De la Fuente-Nunez and Octavio Franco of the Catholic University of Brasilia and the Dom Bosco Catholic University are the corresponding authors of the paper, which appears in the April 16 issue of Nature Communications. Timothy Lu, an MIT associate professor of electrical engineering and computer science, and of biological engineering, is also an author.
Antimicrobial peptides kill microbes in many different ways. They enter microbial cells by damaging their membranes, and once inside, they can disrupt cellular targets such as DNA, RNA, and proteins.
In their search for more powerful, artificial antimicrobial peptides, scientists typically synthesize hundreds of new variants, which is a laborious and time-consuming process, and then test them against different types of bacteria.
De la Fuente-Nunez and his colleagues wanted to find a way to make computers do most of the design work. To achieve that, the researchers created a computer algorithm that incorporates the same principles as Darwin’s theory of natural selection. The algorithm can start with any peptide sequence, generate thousands of variants, and test them for the desired traits that the researchers have specified.
“By using this approach, we were able to explore many, many more peptides than if we had done this manually. Then we only had to screen a tiny fraction of the entirety of the sequences that the computer was able to browse through,” de la Fuente-Nunez says.
In this study, the researchers began with an antimicrobial peptide found in the seeds of the guava plant. This peptide, known as Pg-AMP1, has only weak antimicrobial activity. The researchers told the algorithm to come up with peptide sequences with two features that help peptides to penetrate bacterial membranes: a tendency to form alpha helices and a certain level of hydrophobicity.
After the algorithm generated and evaluated tens of thousands of peptide sequences, the researchers synthesized the most promising 100 candidates to test against bacteria grown in lab dishes. The top performer, known as guavanin 2, contains 20 amino acids. Unlike the original Pg-AMP1 peptide, which is rich in the amino acid glycine, guavanin is rich in arginine but has only one glycine molecule.
These differences make guavanin 2 much more potent, especially against a type of bacteria known as Gram-negative. Gram-negative bacteria include many species responsible for the most common hospital-acquired infections, including pneumonia and urinary tract infections.

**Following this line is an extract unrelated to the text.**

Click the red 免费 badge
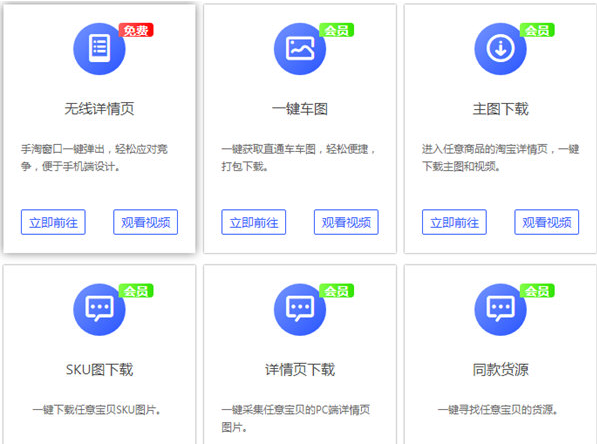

The researchers tested guavanin 2 in mice with a skin infection caused by a type of Gram-negative bacteria known as Pseudomonas aeruginosa, and found that it cleared the infections much more effectively than the original Pg-AMP1 peptide.
“This work is important because new types of antibiotics are needed to overcome the growing problem of antibiotic resistance,” says Mikhail Shapiro, an assistant professor of chemical engineering at Caltech, who was not involved in the study. “The authors take an innovative approach to this problem by computationally designing antimicrobial peptides using an ‘in silico’ evolutionary algorithm, which scores new peptides based on a set of properties known to be correlated with effectiveness. They also include an impressive array of experiments to show that the resulting peptides indeed have the properties needed to serve as antibiotics, and that they work in at least one mouse model of infections.”

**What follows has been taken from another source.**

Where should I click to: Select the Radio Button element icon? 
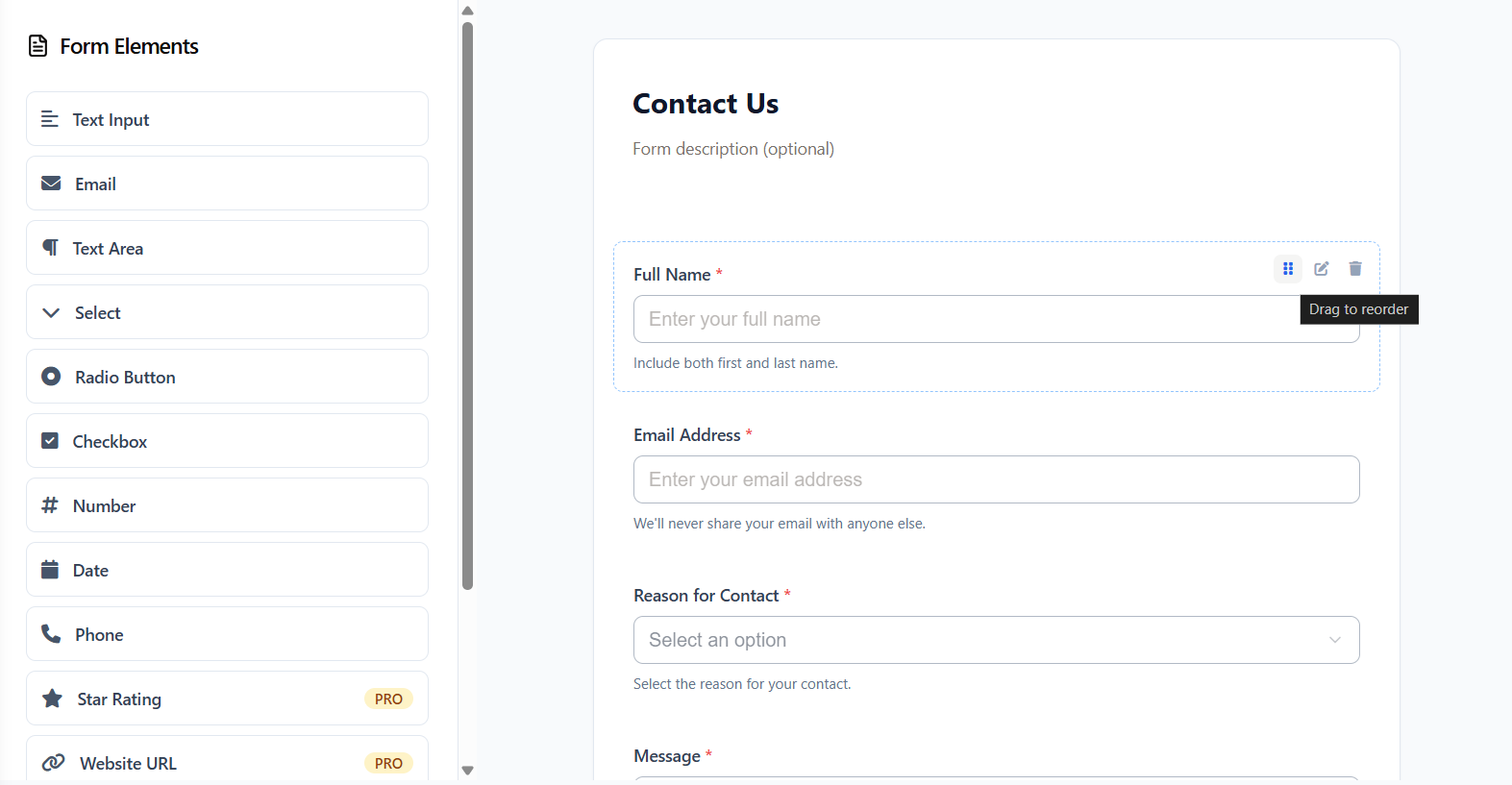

De la Fuente-Nunez and his colleagues now plan to further develop guavanin 2 for potential human use, and they also plan to use their algorithm to seek other potent antimicrobial peptides. There are currently no artificial antimicrobial peptides approved for use in human patients.
“A report commissioned by the British government estimates that antibiotic-resistant bacteria will kill 10 million people per year by the year 2050, so coming up with new methods to generate antimicrobials is of huge interest, both from a scientific perspective and also from a global health perspective,” de la Fuente-Nunez says.